Com. 6 déc. 2017, F-P+B+I, n° 16-23.991

Dans le cas d’espèce, une société a confié à un gérant de portefeuilles un mandat de gestion portant sur une somme d’argent. Selon le mandat, l’objectif était « d’obtenir la valorisation du capital confié sans prendre de risque », selon une gestion prudente et en vue de l’obtention d’une performance régulière. De plus, l’offre de gestion préconisait un « profil prudent investi à 100 % en obligations convertibles de bonne qualité ». Cependant, le gérant de portefeuille a investi pour le compte de sa cliente une partie des fonds confiés par cette dernière dans des obligations émises par l’État grec.

Par la suite, la cliente a résilié le mandat après avoir cédé les obligations grecques et constaté une moins-value qu’elle estimait avoir été causée par le gérant de portefeuille qu’elle a, à ce titre, assigné en réparation de son préjudice. Les juges du fond ont fait droit à sa demande.

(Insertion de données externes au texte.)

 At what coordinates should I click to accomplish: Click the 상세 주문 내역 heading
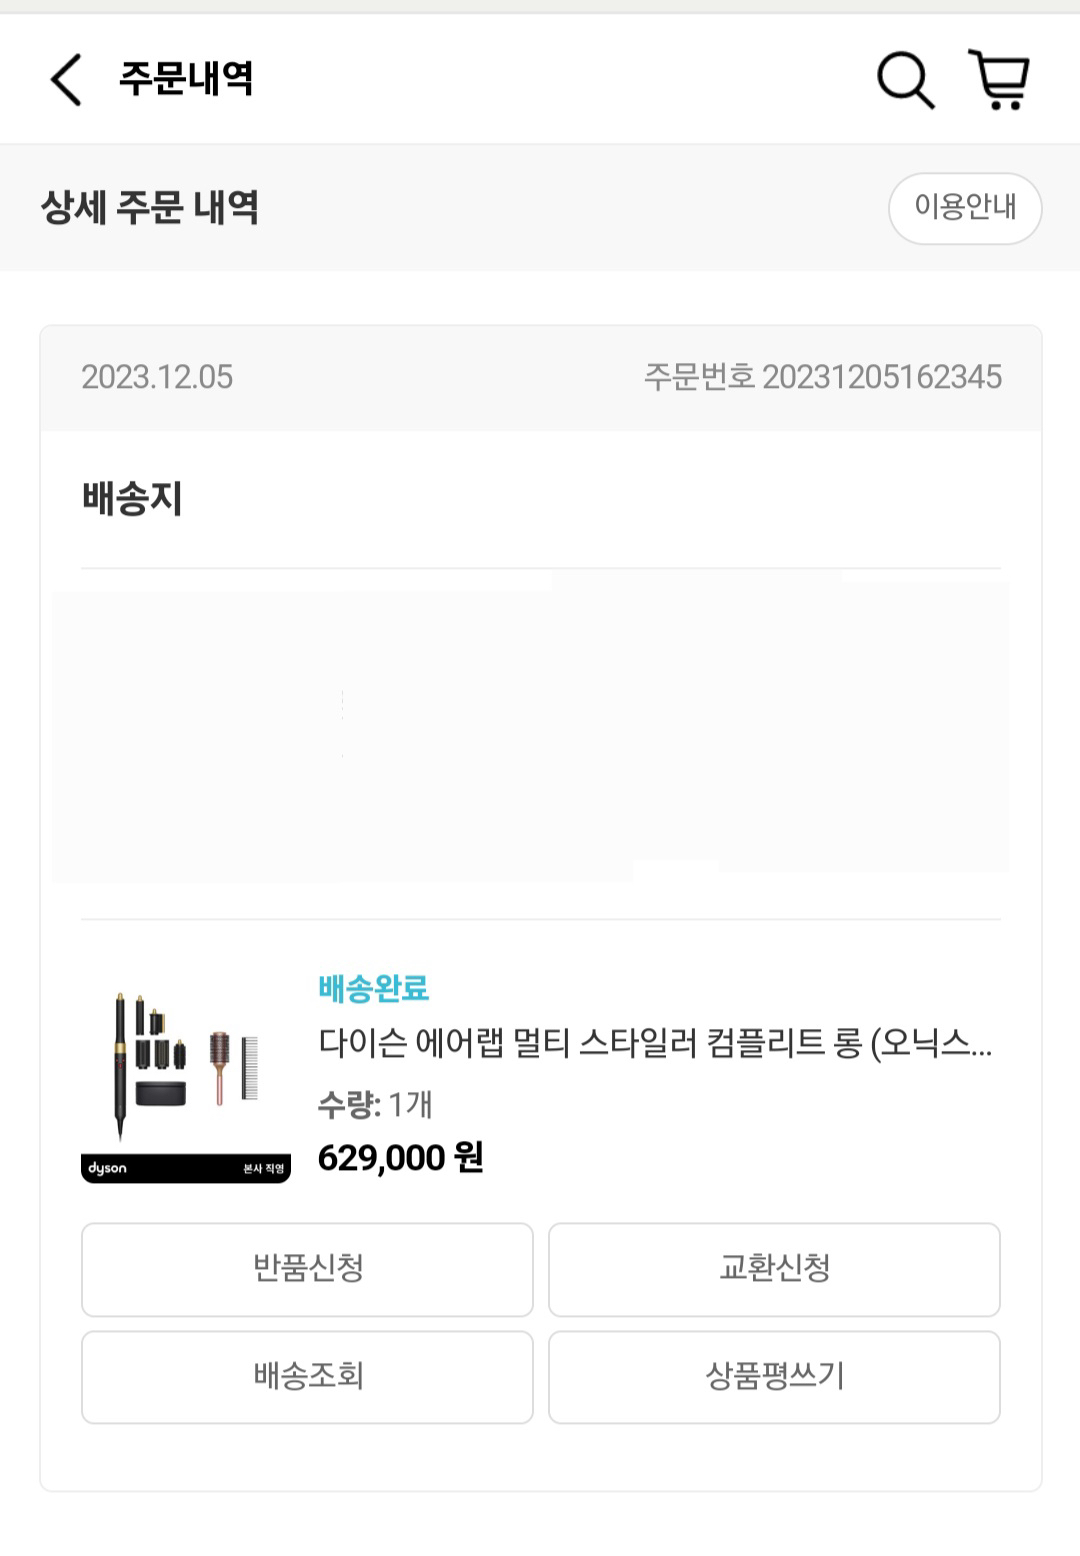click(150, 208)
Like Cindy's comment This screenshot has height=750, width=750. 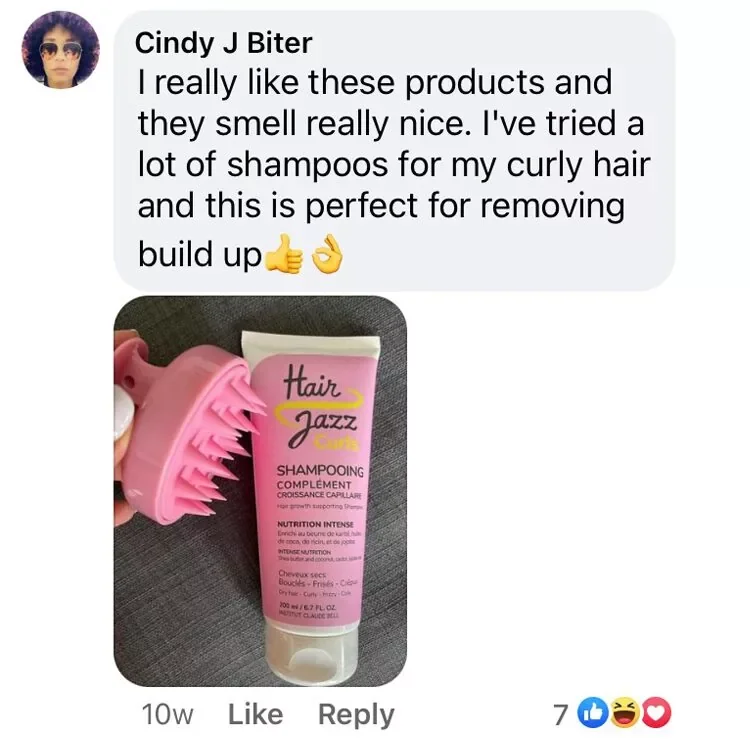(255, 714)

Suite au pourvoi formé par le gérant de portefeuille, la Cour de cassation a ainsi pu rappeler que « le préjudice causé par le non-respect d’un mandat de gestion est constitué par les pertes financières nées des investissements faits en dépassement du mandat, indépendamment de la valorisation éventuelle des autres fonds investis et de l’évolution globale du reste du portefeuille géré conformément au mandat ».

Autrement dit, le préjudice correspond donc à la moins-value de cession, c’est-à-dire la différence entre le prix de souscription ou d’achat des titres et leur prix de revente, mais également, par la dépréciation de ces titres.